Objective
Reproduce each of the following records word for word, leaving none out.

== Data listing

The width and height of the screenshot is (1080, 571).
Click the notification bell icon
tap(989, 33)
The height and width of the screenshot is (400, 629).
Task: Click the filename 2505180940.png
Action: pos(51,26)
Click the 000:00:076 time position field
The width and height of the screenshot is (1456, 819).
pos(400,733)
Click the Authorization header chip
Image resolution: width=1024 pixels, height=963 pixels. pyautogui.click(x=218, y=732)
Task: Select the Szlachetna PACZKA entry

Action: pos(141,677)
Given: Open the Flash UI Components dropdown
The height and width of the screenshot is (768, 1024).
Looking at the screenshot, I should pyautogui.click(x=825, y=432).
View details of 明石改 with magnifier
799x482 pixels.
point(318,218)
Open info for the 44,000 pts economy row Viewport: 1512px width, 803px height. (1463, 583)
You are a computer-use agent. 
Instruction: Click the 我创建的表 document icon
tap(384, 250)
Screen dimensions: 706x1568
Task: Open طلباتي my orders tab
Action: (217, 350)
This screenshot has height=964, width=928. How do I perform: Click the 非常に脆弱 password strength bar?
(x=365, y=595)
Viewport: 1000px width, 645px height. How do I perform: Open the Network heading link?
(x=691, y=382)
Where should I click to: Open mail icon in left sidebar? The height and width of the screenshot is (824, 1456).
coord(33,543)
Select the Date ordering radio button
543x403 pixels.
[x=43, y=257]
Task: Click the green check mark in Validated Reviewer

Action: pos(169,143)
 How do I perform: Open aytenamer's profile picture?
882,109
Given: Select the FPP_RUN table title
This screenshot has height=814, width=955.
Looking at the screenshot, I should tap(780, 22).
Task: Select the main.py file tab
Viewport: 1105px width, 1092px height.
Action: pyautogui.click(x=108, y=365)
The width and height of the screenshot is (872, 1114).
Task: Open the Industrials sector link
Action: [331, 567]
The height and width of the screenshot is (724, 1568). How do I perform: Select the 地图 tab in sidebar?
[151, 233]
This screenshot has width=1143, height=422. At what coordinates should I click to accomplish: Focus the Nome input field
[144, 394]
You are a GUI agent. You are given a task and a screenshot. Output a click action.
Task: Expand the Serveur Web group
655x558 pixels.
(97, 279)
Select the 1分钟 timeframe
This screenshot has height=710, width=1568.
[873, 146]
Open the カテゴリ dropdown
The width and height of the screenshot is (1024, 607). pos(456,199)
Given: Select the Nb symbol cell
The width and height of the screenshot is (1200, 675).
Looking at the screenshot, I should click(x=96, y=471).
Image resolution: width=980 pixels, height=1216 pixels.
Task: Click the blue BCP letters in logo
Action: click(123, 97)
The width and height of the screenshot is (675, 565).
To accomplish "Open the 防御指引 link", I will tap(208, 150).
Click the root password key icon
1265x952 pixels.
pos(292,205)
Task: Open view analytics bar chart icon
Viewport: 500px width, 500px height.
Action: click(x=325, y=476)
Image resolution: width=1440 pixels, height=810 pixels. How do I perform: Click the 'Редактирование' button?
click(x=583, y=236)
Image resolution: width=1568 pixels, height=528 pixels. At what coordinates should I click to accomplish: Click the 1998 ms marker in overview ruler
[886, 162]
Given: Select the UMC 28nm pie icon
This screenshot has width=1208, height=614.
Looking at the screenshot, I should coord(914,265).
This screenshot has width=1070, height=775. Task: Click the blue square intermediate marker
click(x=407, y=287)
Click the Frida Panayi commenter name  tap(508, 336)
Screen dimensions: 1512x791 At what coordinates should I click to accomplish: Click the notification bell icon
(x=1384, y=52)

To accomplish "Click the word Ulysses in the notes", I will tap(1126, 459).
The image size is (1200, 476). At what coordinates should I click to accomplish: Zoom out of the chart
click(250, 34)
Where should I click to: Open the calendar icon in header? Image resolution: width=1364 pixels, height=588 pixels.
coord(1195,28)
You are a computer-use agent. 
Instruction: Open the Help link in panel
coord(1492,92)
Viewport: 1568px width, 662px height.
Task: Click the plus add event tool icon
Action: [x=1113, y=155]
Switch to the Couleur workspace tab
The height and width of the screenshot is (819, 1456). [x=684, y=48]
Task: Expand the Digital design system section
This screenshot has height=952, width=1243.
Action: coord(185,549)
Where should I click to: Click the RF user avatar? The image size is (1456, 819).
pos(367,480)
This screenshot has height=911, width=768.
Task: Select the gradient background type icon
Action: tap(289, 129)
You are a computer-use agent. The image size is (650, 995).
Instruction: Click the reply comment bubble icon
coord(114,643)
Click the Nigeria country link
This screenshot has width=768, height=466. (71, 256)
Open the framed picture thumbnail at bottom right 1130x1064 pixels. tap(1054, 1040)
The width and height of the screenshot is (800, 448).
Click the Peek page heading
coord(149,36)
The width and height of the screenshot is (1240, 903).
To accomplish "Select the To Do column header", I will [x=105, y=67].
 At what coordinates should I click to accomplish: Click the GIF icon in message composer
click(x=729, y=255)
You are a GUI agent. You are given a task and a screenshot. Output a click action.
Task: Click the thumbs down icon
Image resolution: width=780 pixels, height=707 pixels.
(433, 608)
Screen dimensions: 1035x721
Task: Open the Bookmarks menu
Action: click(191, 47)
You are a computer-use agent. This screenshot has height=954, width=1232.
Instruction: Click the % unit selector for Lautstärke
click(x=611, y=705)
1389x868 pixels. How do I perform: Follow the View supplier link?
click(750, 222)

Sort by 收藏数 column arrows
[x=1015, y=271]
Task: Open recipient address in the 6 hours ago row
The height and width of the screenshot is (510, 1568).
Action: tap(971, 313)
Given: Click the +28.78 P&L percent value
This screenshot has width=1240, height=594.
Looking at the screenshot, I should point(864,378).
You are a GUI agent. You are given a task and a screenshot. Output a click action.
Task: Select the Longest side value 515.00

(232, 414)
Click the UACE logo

====

Written solution
The width and height of the screenshot is (1080, 571).
Click the notification bell icon
tap(989, 33)
The height and width of the screenshot is (400, 629).
Task: Click the filename 2505180940.png
Action: pos(51,26)
Click the 000:00:076 time position field
The width and height of the screenshot is (1456, 819).
pos(400,733)
Click the Authorization header chip
Image resolution: width=1024 pixels, height=963 pixels. pyautogui.click(x=218, y=732)
Task: Select the Szlachetna PACZKA entry

Action: pos(141,677)
Given: Open the Flash UI Components dropdown
The height and width of the screenshot is (768, 1024).
Looking at the screenshot, I should pyautogui.click(x=825, y=432).
View details of 明石改 with magnifier
799x482 pixels.
point(318,218)
Open info for the 44,000 pts economy row Viewport: 1512px width, 803px height. (1463, 583)
You are a computer-use agent. 
Instruction: Click the 我创建的表 document icon
tap(384, 250)
Screen dimensions: 706x1568
Task: Open طلباتي my orders tab
Action: (217, 350)
This screenshot has height=964, width=928. How do I perform: Click the 非常に脆弱 password strength bar?
(x=365, y=595)
Viewport: 1000px width, 645px height. How do I perform: Open the Network heading link?
(x=691, y=382)
Where should I click to: Open mail icon in left sidebar? The height and width of the screenshot is (824, 1456).
coord(33,543)
Select the Date ordering radio button
543x403 pixels.
[x=43, y=257]
Task: Click the green check mark in Validated Reviewer

Action: pos(169,143)
 How do I perform: Open aytenamer's profile picture?
882,109
Given: Select the FPP_RUN table title
This screenshot has height=814, width=955.
Looking at the screenshot, I should tap(780, 22).
Task: Select the main.py file tab
Viewport: 1105px width, 1092px height.
Action: pyautogui.click(x=108, y=365)
The width and height of the screenshot is (872, 1114).
Task: Open the Industrials sector link
Action: [331, 567]
The height and width of the screenshot is (724, 1568). How do I perform: Select the 地图 tab in sidebar?
[151, 233]
This screenshot has width=1143, height=422. At what coordinates should I click to accomplish: Focus the Nome input field
[144, 394]
You are a GUI agent. You are given a task and a screenshot. Output a click action.
Task: Expand the Serveur Web group
655x558 pixels.
(97, 279)
Select the 1分钟 timeframe
This screenshot has height=710, width=1568.
[873, 146]
Open the カテゴリ dropdown
The width and height of the screenshot is (1024, 607). pos(456,199)
Given: Select the Nb symbol cell
The width and height of the screenshot is (1200, 675).
Looking at the screenshot, I should click(x=96, y=471).
Image resolution: width=980 pixels, height=1216 pixels.
Task: Click the blue BCP letters in logo
Action: click(123, 97)
The width and height of the screenshot is (675, 565).
To accomplish "Open the 防御指引 link", I will tap(208, 150).
Click the root password key icon
1265x952 pixels.
pos(292,205)
Task: Open view analytics bar chart icon
Viewport: 500px width, 500px height.
Action: click(x=325, y=476)
Image resolution: width=1440 pixels, height=810 pixels. How do I perform: Click the 'Редактирование' button?
click(x=583, y=236)
Image resolution: width=1568 pixels, height=528 pixels. At what coordinates should I click to accomplish: Click the 1998 ms marker in overview ruler
[886, 162]
Given: Select the UMC 28nm pie icon
This screenshot has width=1208, height=614.
Looking at the screenshot, I should coord(914,265).
This screenshot has width=1070, height=775. Task: Click the blue square intermediate marker
click(x=407, y=287)
Click the Frida Panayi commenter name  tap(508, 336)
Screen dimensions: 1512x791 At what coordinates should I click to accomplish: Click the notification bell icon
(x=1384, y=52)

To accomplish "Click the word Ulysses in the notes", I will tap(1126, 459).
The image size is (1200, 476). At what coordinates should I click to accomplish: Zoom out of the chart
click(250, 34)
Where should I click to: Open the calendar icon in header? Image resolution: width=1364 pixels, height=588 pixels.
coord(1195,28)
You are a computer-use agent. 
Instruction: Open the Help link in panel
coord(1492,92)
Viewport: 1568px width, 662px height.
Task: Click the plus add event tool icon
Action: [x=1113, y=155]
Switch to the Couleur workspace tab
The height and width of the screenshot is (819, 1456). [x=684, y=48]
Task: Expand the Digital design system section
This screenshot has height=952, width=1243.
Action: coord(185,549)
Where should I click to: Click the RF user avatar? The image size is (1456, 819).
pos(367,480)
This screenshot has height=911, width=768.
Task: Select the gradient background type icon
Action: tap(289, 129)
You are a computer-use agent. The image size is (650, 995).
Instruction: Click the reply comment bubble icon
coord(114,643)
Click the Nigeria country link
This screenshot has width=768, height=466. (71, 256)
Open the framed picture thumbnail at bottom right 1130x1064 pixels. tap(1054, 1040)
The width and height of the screenshot is (800, 448).
Click the Peek page heading
coord(149,36)
The width and height of the screenshot is (1240, 903).
To accomplish "Select the To Do column header", I will [x=105, y=67].
 At what coordinates should I click to accomplish: Click the GIF icon in message composer
click(x=729, y=255)
You are a GUI agent. You are given a task and a screenshot. Output a click action.
Task: Click the thumbs down icon
Image resolution: width=780 pixels, height=707 pixels.
(433, 608)
Screen dimensions: 1035x721
Task: Open the Bookmarks menu
Action: click(191, 47)
You are a computer-use agent. This screenshot has height=954, width=1232.
Instruction: Click the % unit selector for Lautstärke
click(x=611, y=705)
1389x868 pixels. How do I perform: Follow the View supplier link?
click(750, 222)

Sort by 收藏数 column arrows
[x=1015, y=271]
Task: Open recipient address in the 6 hours ago row
The height and width of the screenshot is (510, 1568).
Action: tap(971, 313)
Given: Click the +28.78 P&L percent value
This screenshot has width=1240, height=594.
Looking at the screenshot, I should point(864,378).
You are a GUI agent. You are given a task and a screenshot. Output a click action.
Task: Select the Longest side value 515.00

(232, 414)
Click the UACE logo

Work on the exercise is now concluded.